____ RECORD SET

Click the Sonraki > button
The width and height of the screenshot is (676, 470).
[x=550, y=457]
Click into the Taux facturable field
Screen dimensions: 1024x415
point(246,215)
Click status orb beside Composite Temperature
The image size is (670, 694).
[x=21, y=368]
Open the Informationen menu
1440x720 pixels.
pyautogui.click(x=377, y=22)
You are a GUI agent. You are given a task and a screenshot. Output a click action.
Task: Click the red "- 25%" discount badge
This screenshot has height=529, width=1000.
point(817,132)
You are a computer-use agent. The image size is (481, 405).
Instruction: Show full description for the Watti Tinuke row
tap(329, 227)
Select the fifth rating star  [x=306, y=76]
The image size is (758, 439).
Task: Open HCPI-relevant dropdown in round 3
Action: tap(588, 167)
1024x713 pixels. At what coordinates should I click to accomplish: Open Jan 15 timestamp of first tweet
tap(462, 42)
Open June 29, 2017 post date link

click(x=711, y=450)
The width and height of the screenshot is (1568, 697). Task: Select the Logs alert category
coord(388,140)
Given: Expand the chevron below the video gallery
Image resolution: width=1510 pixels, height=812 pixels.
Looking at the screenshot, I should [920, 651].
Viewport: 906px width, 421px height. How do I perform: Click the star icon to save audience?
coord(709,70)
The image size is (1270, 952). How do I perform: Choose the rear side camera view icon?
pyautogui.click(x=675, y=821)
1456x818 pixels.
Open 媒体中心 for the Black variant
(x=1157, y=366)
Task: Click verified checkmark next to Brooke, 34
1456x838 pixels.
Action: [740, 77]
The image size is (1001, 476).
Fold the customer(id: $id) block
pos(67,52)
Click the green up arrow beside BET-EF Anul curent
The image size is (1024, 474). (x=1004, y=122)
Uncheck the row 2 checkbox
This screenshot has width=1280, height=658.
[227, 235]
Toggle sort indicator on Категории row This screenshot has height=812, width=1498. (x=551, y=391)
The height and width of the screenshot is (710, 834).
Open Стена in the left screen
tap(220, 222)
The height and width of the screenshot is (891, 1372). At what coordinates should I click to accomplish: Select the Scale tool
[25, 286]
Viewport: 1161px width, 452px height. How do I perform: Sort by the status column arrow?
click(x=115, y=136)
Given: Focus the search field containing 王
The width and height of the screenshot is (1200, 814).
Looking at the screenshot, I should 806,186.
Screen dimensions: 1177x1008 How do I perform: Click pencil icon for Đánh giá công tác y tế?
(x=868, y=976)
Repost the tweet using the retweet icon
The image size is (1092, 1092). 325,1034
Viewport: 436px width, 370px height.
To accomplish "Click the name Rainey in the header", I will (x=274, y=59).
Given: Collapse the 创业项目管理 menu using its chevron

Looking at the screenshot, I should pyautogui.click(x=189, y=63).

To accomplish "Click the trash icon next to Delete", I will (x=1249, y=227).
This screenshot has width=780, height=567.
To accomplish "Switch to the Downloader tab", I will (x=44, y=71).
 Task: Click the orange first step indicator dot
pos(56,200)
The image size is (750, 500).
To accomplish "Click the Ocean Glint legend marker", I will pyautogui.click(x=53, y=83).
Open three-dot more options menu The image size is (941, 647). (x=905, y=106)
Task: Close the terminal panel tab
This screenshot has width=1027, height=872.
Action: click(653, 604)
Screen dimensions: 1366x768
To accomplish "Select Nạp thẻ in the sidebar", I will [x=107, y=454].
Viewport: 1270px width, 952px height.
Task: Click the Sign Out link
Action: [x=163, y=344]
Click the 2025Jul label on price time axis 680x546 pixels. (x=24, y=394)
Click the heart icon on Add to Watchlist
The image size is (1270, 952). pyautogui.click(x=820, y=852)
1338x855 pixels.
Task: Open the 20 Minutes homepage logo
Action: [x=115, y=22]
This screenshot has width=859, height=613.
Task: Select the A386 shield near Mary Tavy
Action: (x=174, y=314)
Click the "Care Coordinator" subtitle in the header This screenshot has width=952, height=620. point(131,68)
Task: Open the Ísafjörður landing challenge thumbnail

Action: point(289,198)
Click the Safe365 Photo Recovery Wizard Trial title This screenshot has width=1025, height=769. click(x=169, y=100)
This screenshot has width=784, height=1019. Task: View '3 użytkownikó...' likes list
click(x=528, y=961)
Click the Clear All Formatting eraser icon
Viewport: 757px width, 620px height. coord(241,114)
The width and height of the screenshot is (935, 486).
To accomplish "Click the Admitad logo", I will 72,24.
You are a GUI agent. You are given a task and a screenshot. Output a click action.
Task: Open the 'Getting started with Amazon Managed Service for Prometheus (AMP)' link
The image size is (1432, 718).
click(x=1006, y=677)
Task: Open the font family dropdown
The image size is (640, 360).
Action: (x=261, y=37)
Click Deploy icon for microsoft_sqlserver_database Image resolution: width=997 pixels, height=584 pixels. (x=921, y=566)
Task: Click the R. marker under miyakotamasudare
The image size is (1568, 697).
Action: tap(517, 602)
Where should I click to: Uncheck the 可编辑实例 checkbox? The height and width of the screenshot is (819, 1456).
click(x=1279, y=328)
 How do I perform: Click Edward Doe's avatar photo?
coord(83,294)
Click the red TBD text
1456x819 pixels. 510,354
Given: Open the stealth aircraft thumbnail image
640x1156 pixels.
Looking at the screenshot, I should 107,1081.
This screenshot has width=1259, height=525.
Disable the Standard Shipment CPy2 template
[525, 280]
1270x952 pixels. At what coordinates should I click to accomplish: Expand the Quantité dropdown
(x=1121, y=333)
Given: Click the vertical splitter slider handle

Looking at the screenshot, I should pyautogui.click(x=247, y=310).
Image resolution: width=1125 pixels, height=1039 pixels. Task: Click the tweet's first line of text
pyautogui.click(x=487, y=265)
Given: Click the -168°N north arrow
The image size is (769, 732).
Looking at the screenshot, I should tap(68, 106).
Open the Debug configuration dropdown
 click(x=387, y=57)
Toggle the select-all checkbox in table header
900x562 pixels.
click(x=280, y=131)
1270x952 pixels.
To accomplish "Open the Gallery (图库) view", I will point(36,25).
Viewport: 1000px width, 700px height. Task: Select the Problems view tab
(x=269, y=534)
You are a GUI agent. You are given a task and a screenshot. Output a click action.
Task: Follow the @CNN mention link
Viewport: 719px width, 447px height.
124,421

________

■ **THE PROBLEM**
Rewrite all of the records above with "select-all" swapped for "check-all", keeping every other character the same.

■ **FULL OUTPUT**
Click the Sonraki > button
The width and height of the screenshot is (676, 470).
[x=550, y=457]
Click into the Taux facturable field
Screen dimensions: 1024x415
point(246,215)
Click status orb beside Composite Temperature
The image size is (670, 694).
[x=21, y=368]
Open the Informationen menu
1440x720 pixels.
pyautogui.click(x=377, y=22)
You are a GUI agent. You are given a task and a screenshot. Output a click action.
Task: Click the red "- 25%" discount badge
This screenshot has height=529, width=1000.
point(817,132)
You are a computer-use agent. The image size is (481, 405).
Instruction: Show full description for the Watti Tinuke row
tap(329, 227)
Select the fifth rating star  [x=306, y=76]
The image size is (758, 439).
Task: Open HCPI-relevant dropdown in round 3
Action: tap(588, 167)
1024x713 pixels. At what coordinates should I click to accomplish: Open Jan 15 timestamp of first tweet
tap(462, 42)
Open June 29, 2017 post date link

click(x=711, y=450)
The width and height of the screenshot is (1568, 697). Task: Select the Logs alert category
coord(388,140)
Given: Expand the chevron below the video gallery
Image resolution: width=1510 pixels, height=812 pixels.
Looking at the screenshot, I should [920, 651].
Viewport: 906px width, 421px height. How do I perform: Click the star icon to save audience?
coord(709,70)
The image size is (1270, 952). How do I perform: Choose the rear side camera view icon?
pyautogui.click(x=675, y=821)
1456x818 pixels.
Open 媒体中心 for the Black variant
(x=1157, y=366)
Task: Click verified checkmark next to Brooke, 34
1456x838 pixels.
Action: [740, 77]
The image size is (1001, 476).
Fold the customer(id: $id) block
pos(67,52)
Click the green up arrow beside BET-EF Anul curent
The image size is (1024, 474). (x=1004, y=122)
Uncheck the row 2 checkbox
This screenshot has width=1280, height=658.
[227, 235]
Toggle sort indicator on Категории row This screenshot has height=812, width=1498. (x=551, y=391)
The height and width of the screenshot is (710, 834).
Open Стена in the left screen
tap(220, 222)
The height and width of the screenshot is (891, 1372). At what coordinates should I click to accomplish: Select the Scale tool
[25, 286]
Viewport: 1161px width, 452px height. How do I perform: Sort by the status column arrow?
click(x=115, y=136)
Given: Focus the search field containing 王
The width and height of the screenshot is (1200, 814).
Looking at the screenshot, I should 806,186.
Screen dimensions: 1177x1008 How do I perform: Click pencil icon for Đánh giá công tác y tế?
(x=868, y=976)
Repost the tweet using the retweet icon
The image size is (1092, 1092). 325,1034
Viewport: 436px width, 370px height.
To accomplish "Click the name Rainey in the header", I will (x=274, y=59).
Given: Collapse the 创业项目管理 menu using its chevron

Looking at the screenshot, I should pyautogui.click(x=189, y=63).

To accomplish "Click the trash icon next to Delete", I will (x=1249, y=227).
This screenshot has width=780, height=567.
To accomplish "Switch to the Downloader tab", I will (x=44, y=71).
 Task: Click the orange first step indicator dot
pos(56,200)
The image size is (750, 500).
To accomplish "Click the Ocean Glint legend marker", I will pyautogui.click(x=53, y=83).
Open three-dot more options menu The image size is (941, 647). (x=905, y=106)
Task: Close the terminal panel tab
This screenshot has width=1027, height=872.
Action: click(653, 604)
Screen dimensions: 1366x768
To accomplish "Select Nạp thẻ in the sidebar", I will [x=107, y=454].
Viewport: 1270px width, 952px height.
Task: Click the Sign Out link
Action: [x=163, y=344]
Click the 2025Jul label on price time axis 680x546 pixels. (x=24, y=394)
Click the heart icon on Add to Watchlist
The image size is (1270, 952). pyautogui.click(x=820, y=852)
1338x855 pixels.
Task: Open the 20 Minutes homepage logo
Action: [x=115, y=22]
This screenshot has width=859, height=613.
Task: Select the A386 shield near Mary Tavy
Action: (x=174, y=314)
Click the "Care Coordinator" subtitle in the header This screenshot has width=952, height=620. point(131,68)
Task: Open the Ísafjörður landing challenge thumbnail

Action: point(289,198)
Click the Safe365 Photo Recovery Wizard Trial title This screenshot has width=1025, height=769. click(x=169, y=100)
This screenshot has width=784, height=1019. Task: View '3 użytkownikó...' likes list
click(x=528, y=961)
Click the Clear All Formatting eraser icon
Viewport: 757px width, 620px height. coord(241,114)
The width and height of the screenshot is (935, 486).
To accomplish "Click the Admitad logo", I will 72,24.
You are a GUI agent. You are given a task and a screenshot. Output a click action.
Task: Open the 'Getting started with Amazon Managed Service for Prometheus (AMP)' link
The image size is (1432, 718).
click(x=1006, y=677)
Task: Open the font family dropdown
The image size is (640, 360).
Action: (x=261, y=37)
Click Deploy icon for microsoft_sqlserver_database Image resolution: width=997 pixels, height=584 pixels. (x=921, y=566)
Task: Click the R. marker under miyakotamasudare
The image size is (1568, 697).
Action: tap(517, 602)
Where should I click to: Uncheck the 可编辑实例 checkbox? The height and width of the screenshot is (819, 1456).
click(x=1279, y=328)
 How do I perform: Click Edward Doe's avatar photo?
coord(83,294)
Click the red TBD text
1456x819 pixels. 510,354
Given: Open the stealth aircraft thumbnail image
640x1156 pixels.
Looking at the screenshot, I should 107,1081.
This screenshot has width=1259, height=525.
Disable the Standard Shipment CPy2 template
[525, 280]
1270x952 pixels. At what coordinates should I click to accomplish: Expand the Quantité dropdown
(x=1121, y=333)
Given: Click the vertical splitter slider handle

Looking at the screenshot, I should pyautogui.click(x=247, y=310).
Image resolution: width=1125 pixels, height=1039 pixels. Task: Click the tweet's first line of text
pyautogui.click(x=487, y=265)
Given: Click the -168°N north arrow
The image size is (769, 732).
Looking at the screenshot, I should tap(68, 106).
Open the Debug configuration dropdown
 click(x=387, y=57)
Toggle the check-all checkbox in table header
900x562 pixels.
click(x=280, y=131)
1270x952 pixels.
To accomplish "Open the Gallery (图库) view", I will point(36,25).
Viewport: 1000px width, 700px height. Task: Select the Problems view tab
(x=269, y=534)
You are a GUI agent. You are given a task and a screenshot. Output a click action.
Task: Follow the @CNN mention link
Viewport: 719px width, 447px height.
124,421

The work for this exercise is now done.